This Weeks Covid spiel includes current details on variant proportions

– by R.J. Sigmund

Test positivity was last reported at 11.6% during the week ending September 21st, down from 13.4% during the week ending September 14th, so we’ve had a significant decrease in positive tests. Mean while, Covid cases accounted for 0.8% of hospital emergency room patients during the week ending October 5th, down from an unrevised 1.1% of emergency patients during the week ending September 28th, and down from 1.4% of emergency patients during the week ending September 21st. In hospital data that is two weeks older, the CDC reports the US Covid hospitalization rate fell to 3.6 per 100,000 population during the week ending September 21st, down from an upwardly revised 4.3 per 100,000 during the week ending September 14th, which is now higher than the unrevised 4.0 per 100,000 shown for the week ending September 7th….

The viral activity level in the West fell from a downwardly revised 4.51 for the week ending September  28th to 3.41 during the week ending October 5th; the viral activity level in the Midwest fell from an upwardly revised 4.25 for the week ending September 28th to 2.89 for the week ending October 5th; the viral activity level metric in the South fell from an upwardly revised 3.95 for the week ending September  28th to 2.91 for the week ending October 5th, and the viral activity level for the Northeast fell from an upwardly revised 2.54 for the week ending September 28th to 1.07 for the week ending October 5th. That 1.07 viral activity level for the Northeast, whatever it means, is the lowest number reported for any region since May 24th, 2023.

Dataset entries
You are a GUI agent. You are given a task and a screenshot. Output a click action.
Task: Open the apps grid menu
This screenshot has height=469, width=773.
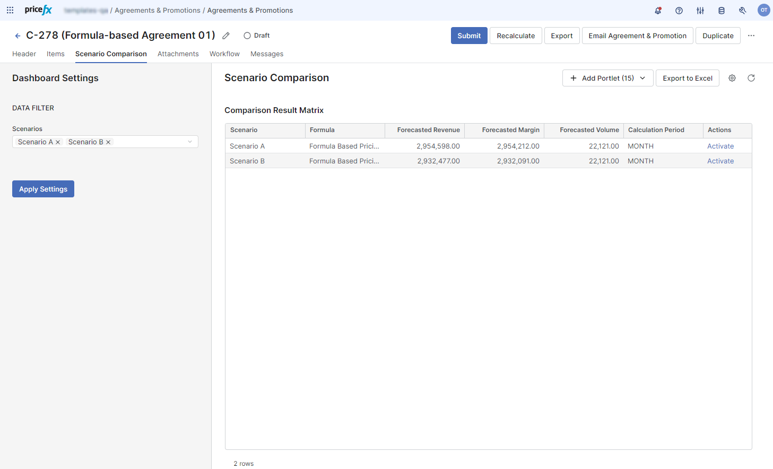(x=10, y=10)
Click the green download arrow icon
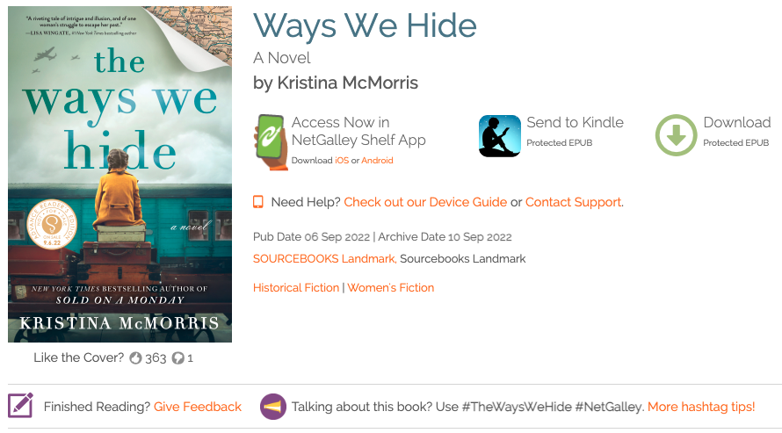The image size is (782, 433). pos(676,135)
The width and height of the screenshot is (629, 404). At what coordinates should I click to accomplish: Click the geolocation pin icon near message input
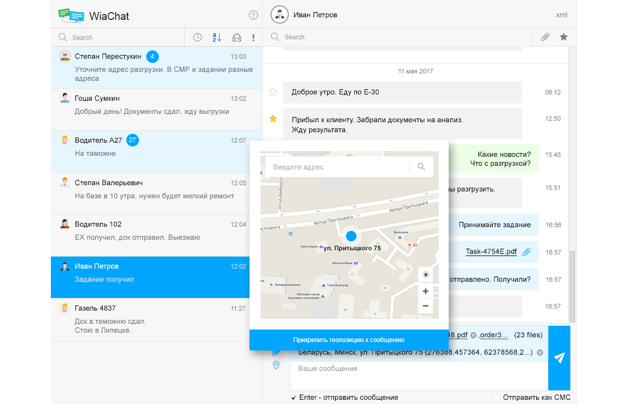(x=276, y=365)
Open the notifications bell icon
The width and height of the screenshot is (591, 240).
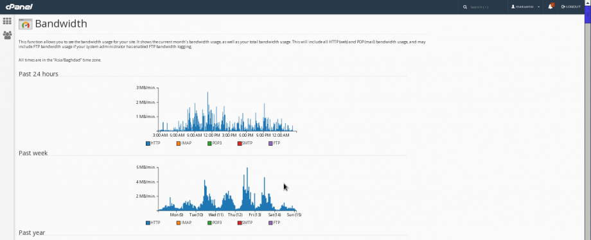tap(551, 6)
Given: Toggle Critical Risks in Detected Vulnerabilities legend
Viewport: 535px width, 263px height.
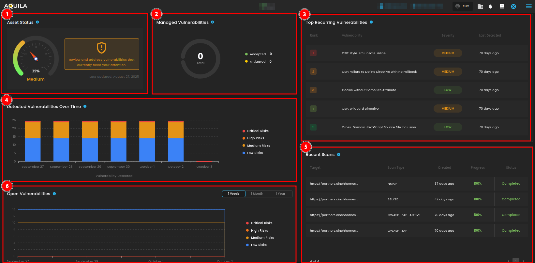Looking at the screenshot, I should [258, 131].
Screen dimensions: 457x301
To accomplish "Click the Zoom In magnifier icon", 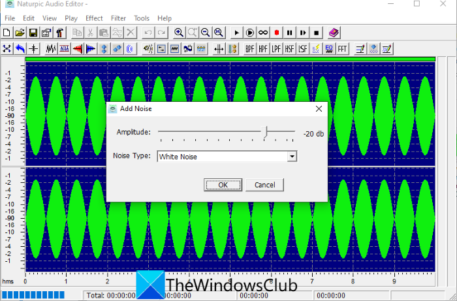I will pyautogui.click(x=178, y=33).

Problems to work on:
1. Print the passage of the Covid update starting at "The viral activity level in the West" and ending at "May 24th, 2023.", word for word.
2. Answer these questions from the Covid update:
(a) What was test positivity during the week ending September 21st?
(b) What Covid hospitalization rate does the CDC report for the week ending September 21st?
(c) What was the viral activity level for the Northeast during the week ending October 5th?
3. Please go on with the Covid update from its final sentence.

Answers to the exercise:
1.
The viral activity level in the West fell from a downwardly revised 4.51 for the week ending September  28th to 3.41 during the week ending October 5th; the viral activity level in the Midwest fell from an upwardly revised 4.25 for the week ending September 28th to 2.89 for the week ending October 5th; the viral activity level metric in the South fell from an upwardly revised 3.95 for the week ending September  28th to 2.91 for the week ending October 5th, and the viral activity level for the Northeast fell from an upwardly revised 2.54 for the week ending September 28th to 1.07 for the week ending October 5th. That 1.07 viral activity level for the Northeast, whatever it means, is the lowest number reported for any region since May 24th, 2023.

2.
(a) 11.6%
(b) 3.6 per 100,000 population
(c) 1.07

3.
The new XEC variant is now the 2nd most common Covid mutant circulating in the US, even though it only first appeared in Germany in August, accounting for 10.7% of US Covid infections during the  September 29th to October 12th period, up from a downwardly revised 5.3% of the national Covid virus total during the September 15th to September 28th period, and up from 2.3% of the national total during the September 1st to September 14th period. The XEC variant is a recombinant of two Covid virus variants that had previously been circulating concurrently: the KS.1.1 variant and the KP.3.3 variant, both of which are descendants of JN.1, the strain that was dominant last winter. KS.1.1 evolved from JN.1.13 through JN.1.13.1.1, to KS.1, while the KP.3.3 variant evolved from KP.3, which is an offspring of JN.1.11.1…since both of those strains had the FLiRT mutations, XEC also does, but in the recombination underlying its emergence, picked  up those parts of the KS.1.1 and KP.3.3 variants that increased its infectiousness and its ability to evade antibodies and vaccines.